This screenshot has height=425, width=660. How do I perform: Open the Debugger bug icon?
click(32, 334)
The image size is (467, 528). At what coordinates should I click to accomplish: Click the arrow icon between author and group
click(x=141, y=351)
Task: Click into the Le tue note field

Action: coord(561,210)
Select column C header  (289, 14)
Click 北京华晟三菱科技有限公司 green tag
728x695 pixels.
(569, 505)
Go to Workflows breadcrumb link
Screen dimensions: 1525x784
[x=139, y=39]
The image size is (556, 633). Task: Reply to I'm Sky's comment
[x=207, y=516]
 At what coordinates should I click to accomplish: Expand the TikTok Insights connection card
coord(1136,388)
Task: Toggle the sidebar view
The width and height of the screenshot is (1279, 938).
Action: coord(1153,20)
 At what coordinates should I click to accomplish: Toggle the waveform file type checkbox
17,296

• • • •

Work task. The response must consist solely of the lines from the one with "Screen dimensions: 1525x784" through the end of the listing above, copied exactly; please include the first and the last.

Written solution.
Screen dimensions: 1525x784
[x=139, y=39]
The image size is (556, 633). Task: Reply to I'm Sky's comment
[x=207, y=516]
 At what coordinates should I click to accomplish: Expand the TikTok Insights connection card
coord(1136,388)
Task: Toggle the sidebar view
The width and height of the screenshot is (1279, 938).
Action: coord(1153,20)
 At what coordinates should I click to accomplish: Toggle the waveform file type checkbox
17,296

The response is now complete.